It started good. The numbers were positive despite a few speedsters soaring passed (all in carbon road shoes I noted, the trails were very dry…) and it was steady progress. None of the hills here and until the sandy climb to St. Martha’s were steep enough to consider walking so I just kept plodding along. I skipped through the first aid station as it was only about 5 miles in. I had enough food and water to last a while and knew it would help avoid it becoming too busy as the first ones always do.
Those first 12 miles then wizzed by and and a few familiar smiling faces helped add a little atmosphere and buzz to the day. I was heading down the descent from at St. Martha’s to the next aid station, where we’d turn around, and my number count was going haywire.
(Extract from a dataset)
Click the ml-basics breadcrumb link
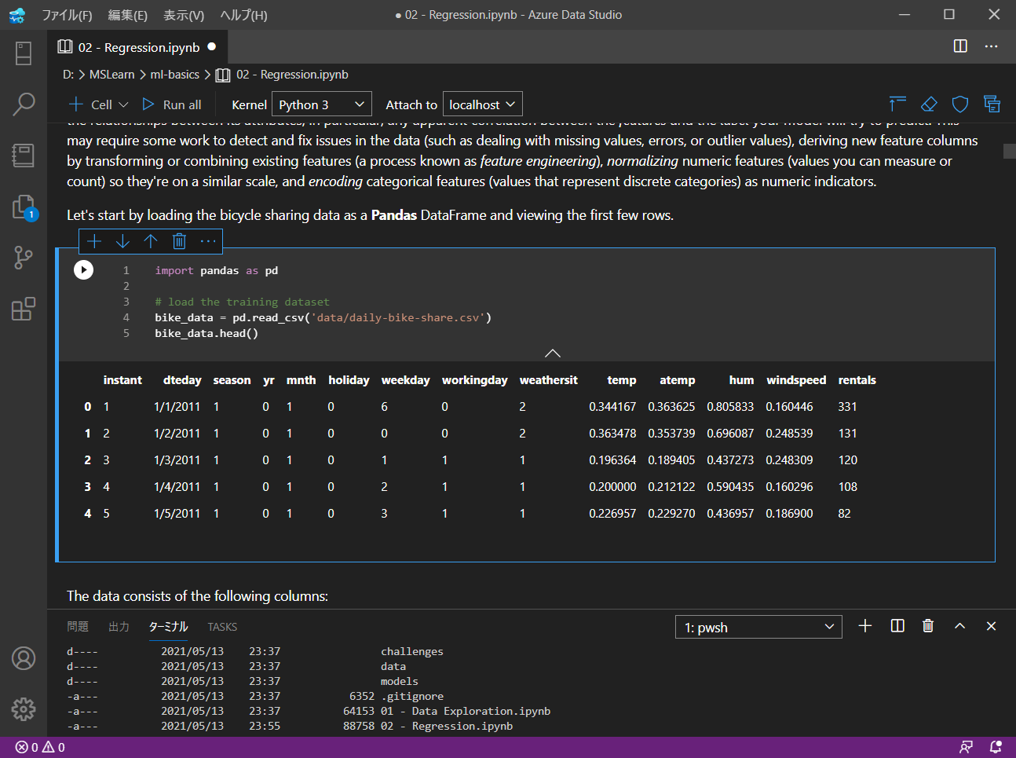This screenshot has height=758, width=1016. click(174, 75)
I was around 50 and suddenly struggled to keep count as I passed runners and runners came towards and passed me. I was suddenly around 20 by now.
I then almost stepped on some Goodr sunglasses and stopped to pick them up, checking with each runner coming passed if they’d dropped them. I had better luck as I announced my arrival at the aid station with a loud “anyone drop their glasses?” to which thankfully someone realised they had indeed dropped them. Chatting to the lady I completely lost count of who came and went in the aid station. So I stopped my game and pigged out on sausage rolls, flapjacks and frazzles. Delightful. Fully stocked I headed back out, jogging the climb to St Martha’s once more.
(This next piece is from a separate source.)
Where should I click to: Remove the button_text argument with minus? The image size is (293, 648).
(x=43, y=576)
On the return leg, more familiar faces were there with big hi fives from Meg and Daisy and a fleeting hello to Frank at the top of the hill. Back down the sandy path I went. Beaming in the sunny, warm mid morning sunshine.
Running back to the next aid station and onto Denbies again was all very unmemorable. I just kept steady, holding the pace and realising that I was actually holding pace for a solid effort at a sub 5hr 50k. I don’t think I’d ever gone sub 5 before. Other than a marathon distance and 100 miles, I’ve no idea what any of my PBs actually are. But now I had a new game to play, a new way to occupy my mind for the last ten or so miles. I just needed to keep on steady and hold the pace…
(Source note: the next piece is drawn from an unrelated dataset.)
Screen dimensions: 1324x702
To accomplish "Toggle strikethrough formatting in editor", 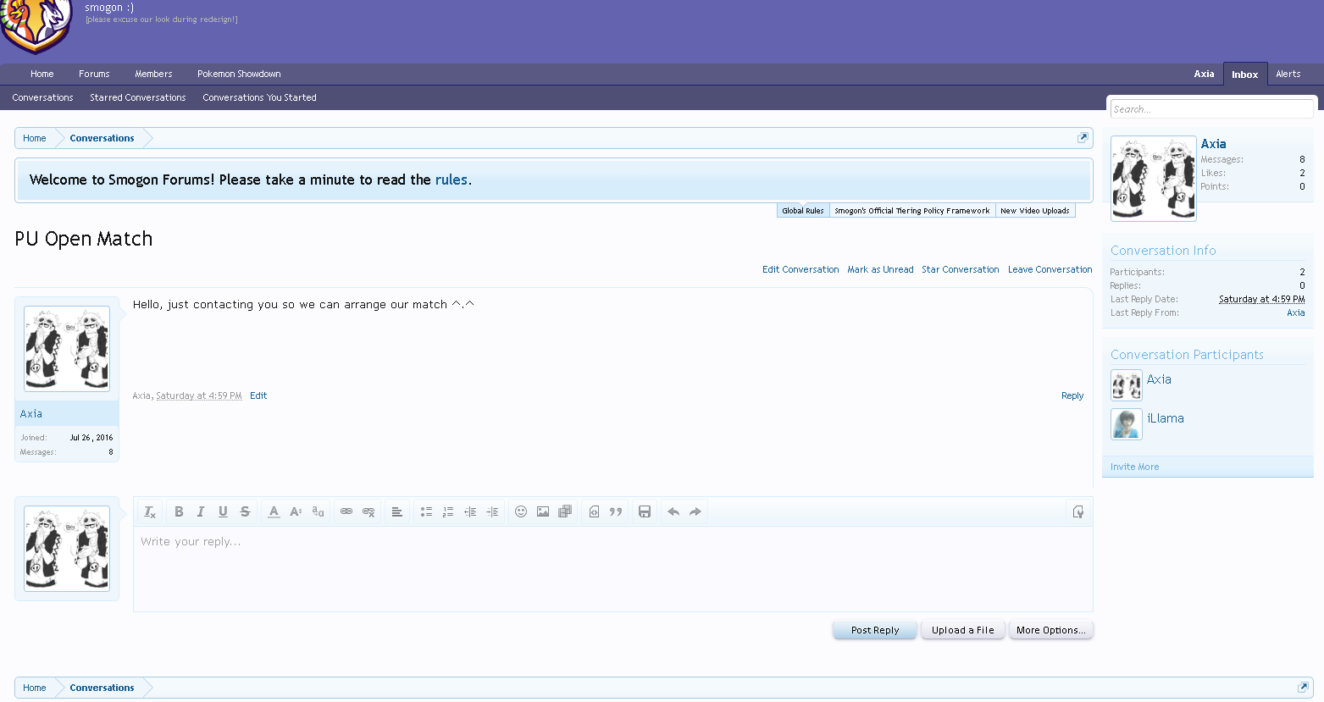I will click(x=245, y=511).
I briefly stopped to refill some water at Denbies and carried on for the final loop. This section, as we’d head towards the village of Westhumble, was new to me. Straight away we were met with a long ol’ road incline which warranted a walk. No point busting a gut here. It was much longer than I expected and glancing at the watch I noted that the elevation gain ticked over 700m. I wasn’t expecting that much elevation for the day either, but it made me feel strong, given how little walking I’d done and how comfortable I felt.
Soon I was back on trails and it was delightful to experience a few miles of new trails to explore. The whole loop was deceivingly uphill which I tried to hold my pace on. By the time I’d completed the loop and was heading back down the road section I saw that I’d done another 100m of elevation gain. Not bad. Not bad at all.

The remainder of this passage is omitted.